Standard abbreviations
- ISO 4: Acta Crystallogr. A

Indexing
- CODEN: ACSAD7
- ISSN: 2053-2733

Links
- Journal homepage;

= Acta Crystallographica Section A =

Acta Crystallographica Section A: Foundations and Advances is a peer-reviewed structural science journal published bimonthly by the International Union of Crystallography. It contains papers describing fundamental developments in structural science. It was founded in 1967 when Acta Crystallographica was split into two sections and was initially titled Acta Crystallographica Section A: Crystal Physics, Diffraction, Theoretical and General Crystallography. The journal's name changed in 1982 to Acta Crystallographica Section A: Foundations of Crystallography. The journal adopted its current title in 2013.

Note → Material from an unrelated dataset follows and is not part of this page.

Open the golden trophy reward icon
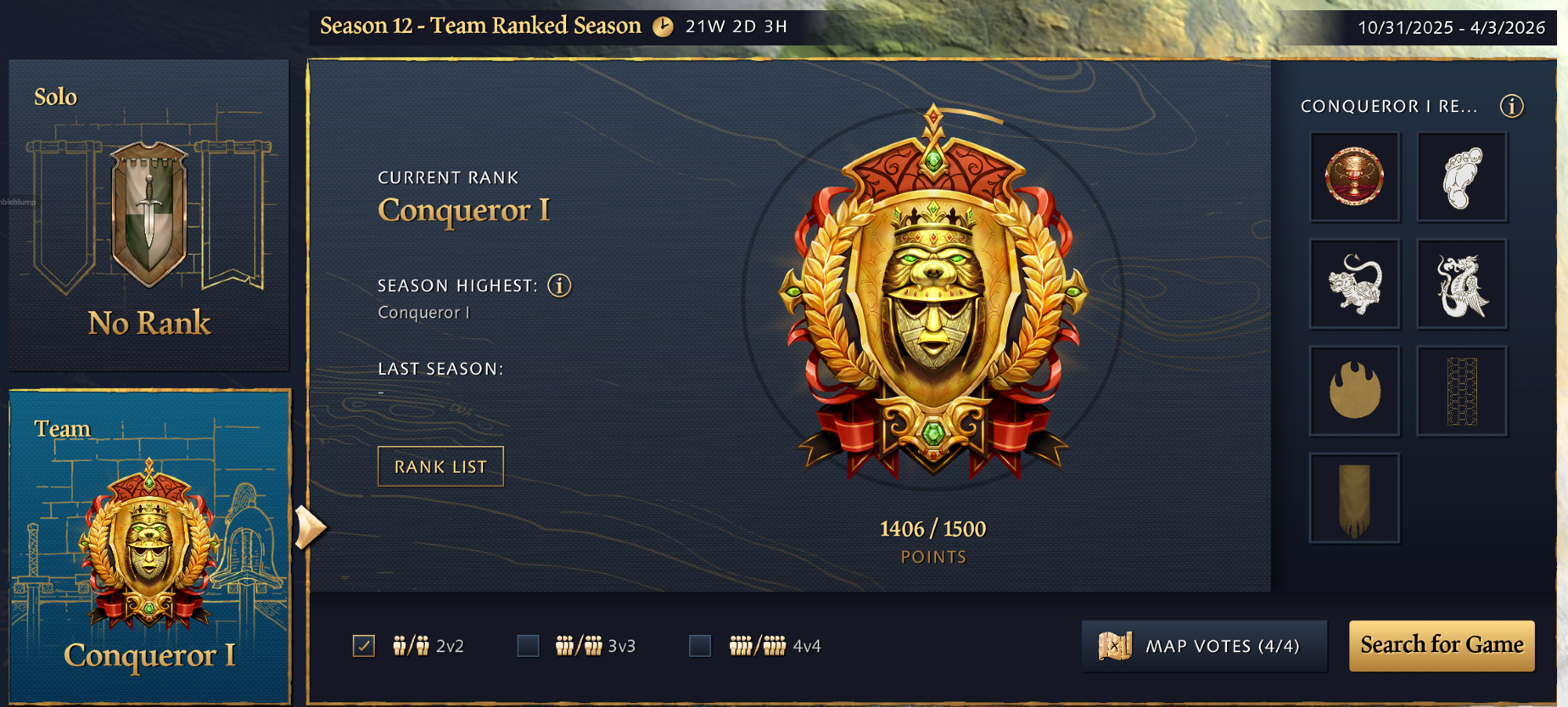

==Abstracting and indexing==

The journal is abstracted and indexed in Biological Abstracts, the Cambridge Structural Database, Ceramic Abstracts, Chemical Abstracts, Crossref, the Current Chemical Reactions Database, Google Scholar, the Inorganic Crystal Structure Database, INSPEC, Medline, Metals Abstracts/METADEX, PubMed Central, the Reaction Citation Index, the Science Citation Index, the Science Citation Index Expanded, SCISEARCH and Scopus.

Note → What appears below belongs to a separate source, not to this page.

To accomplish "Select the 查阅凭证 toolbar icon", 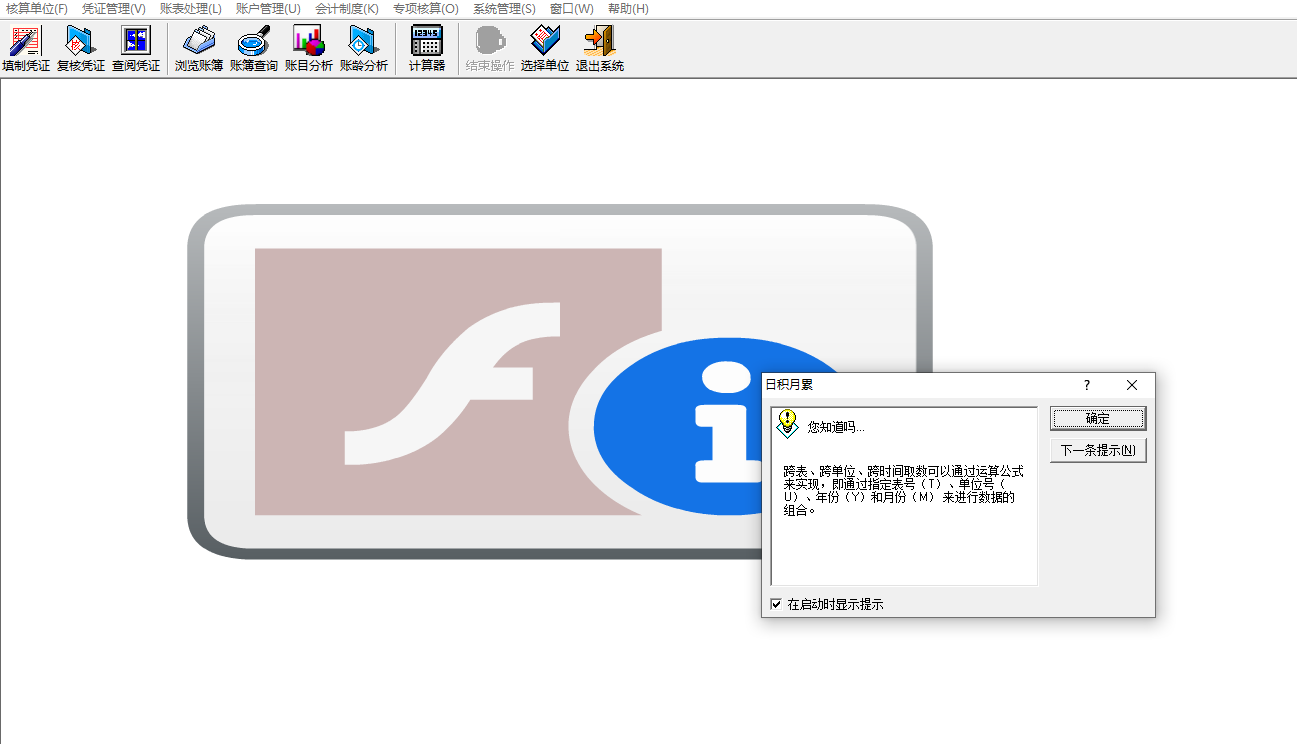I will (136, 48).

According to the Journal Citation Reports, the journal has a 2023 impact factor of 1.9, ranking it 15th out of 33 journals in the category "Crystallography".

The journal attracted attention when its impact factor reached 49.9 in 2009 after the publication of an article on the SHELX crystallographic software by George M. Sheldrick. This led to a debate on the usefulness of such metrics.